Reproduce the following data verbatim, line for line.

+ + +

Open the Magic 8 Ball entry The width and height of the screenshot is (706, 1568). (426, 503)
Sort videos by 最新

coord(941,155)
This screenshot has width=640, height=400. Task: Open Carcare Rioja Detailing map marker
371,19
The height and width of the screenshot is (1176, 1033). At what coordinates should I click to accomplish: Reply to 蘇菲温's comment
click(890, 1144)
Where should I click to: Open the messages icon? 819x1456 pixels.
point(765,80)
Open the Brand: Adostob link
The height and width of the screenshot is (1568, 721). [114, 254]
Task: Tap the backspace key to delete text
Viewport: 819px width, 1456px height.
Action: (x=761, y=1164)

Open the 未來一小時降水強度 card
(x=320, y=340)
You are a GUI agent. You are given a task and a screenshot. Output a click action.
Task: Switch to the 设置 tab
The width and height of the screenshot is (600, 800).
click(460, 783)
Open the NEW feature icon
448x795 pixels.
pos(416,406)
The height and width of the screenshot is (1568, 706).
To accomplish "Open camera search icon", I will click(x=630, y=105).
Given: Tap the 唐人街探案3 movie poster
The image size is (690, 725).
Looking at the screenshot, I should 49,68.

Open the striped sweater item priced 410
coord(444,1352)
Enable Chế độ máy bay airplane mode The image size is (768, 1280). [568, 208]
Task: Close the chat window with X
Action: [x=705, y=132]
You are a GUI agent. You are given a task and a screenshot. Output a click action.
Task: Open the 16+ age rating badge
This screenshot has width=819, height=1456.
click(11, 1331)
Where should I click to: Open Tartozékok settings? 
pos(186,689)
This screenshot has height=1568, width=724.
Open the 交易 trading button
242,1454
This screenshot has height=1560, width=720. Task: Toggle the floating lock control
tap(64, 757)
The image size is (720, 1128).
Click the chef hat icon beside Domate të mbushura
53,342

+ + +

### The output:
Open the Magic 8 Ball entry The width and height of the screenshot is (706, 1568). (426, 503)
Sort videos by 最新

coord(941,155)
This screenshot has width=640, height=400. Task: Open Carcare Rioja Detailing map marker
371,19
The height and width of the screenshot is (1176, 1033). At what coordinates should I click to accomplish: Reply to 蘇菲温's comment
click(890, 1144)
Where should I click to: Open the messages icon? 819x1456 pixels.
point(765,80)
Open the Brand: Adostob link
The height and width of the screenshot is (1568, 721). [114, 254]
Task: Tap the backspace key to delete text
Viewport: 819px width, 1456px height.
Action: (x=761, y=1164)

Open the 未來一小時降水強度 card
(x=320, y=340)
You are a GUI agent. You are given a task and a screenshot. Output a click action.
Task: Switch to the 设置 tab
The width and height of the screenshot is (600, 800).
click(460, 783)
Open the NEW feature icon
448x795 pixels.
pos(416,406)
The height and width of the screenshot is (1568, 706).
To accomplish "Open camera search icon", I will click(x=630, y=105).
Given: Tap the 唐人街探案3 movie poster
The image size is (690, 725).
Looking at the screenshot, I should 49,68.

Open the striped sweater item priced 410
coord(444,1352)
Enable Chế độ máy bay airplane mode The image size is (768, 1280). [568, 208]
Task: Close the chat window with X
Action: [x=705, y=132]
You are a GUI agent. You are given a task and a screenshot. Output a click action.
Task: Open the 16+ age rating badge
This screenshot has width=819, height=1456.
click(11, 1331)
Where should I click to: Open Tartozékok settings? 
pos(186,689)
This screenshot has height=1568, width=724.
Open the 交易 trading button
242,1454
This screenshot has height=1560, width=720. Task: Toggle the floating lock control
tap(64, 757)
The image size is (720, 1128).
Click the chef hat icon beside Domate të mbushura
53,342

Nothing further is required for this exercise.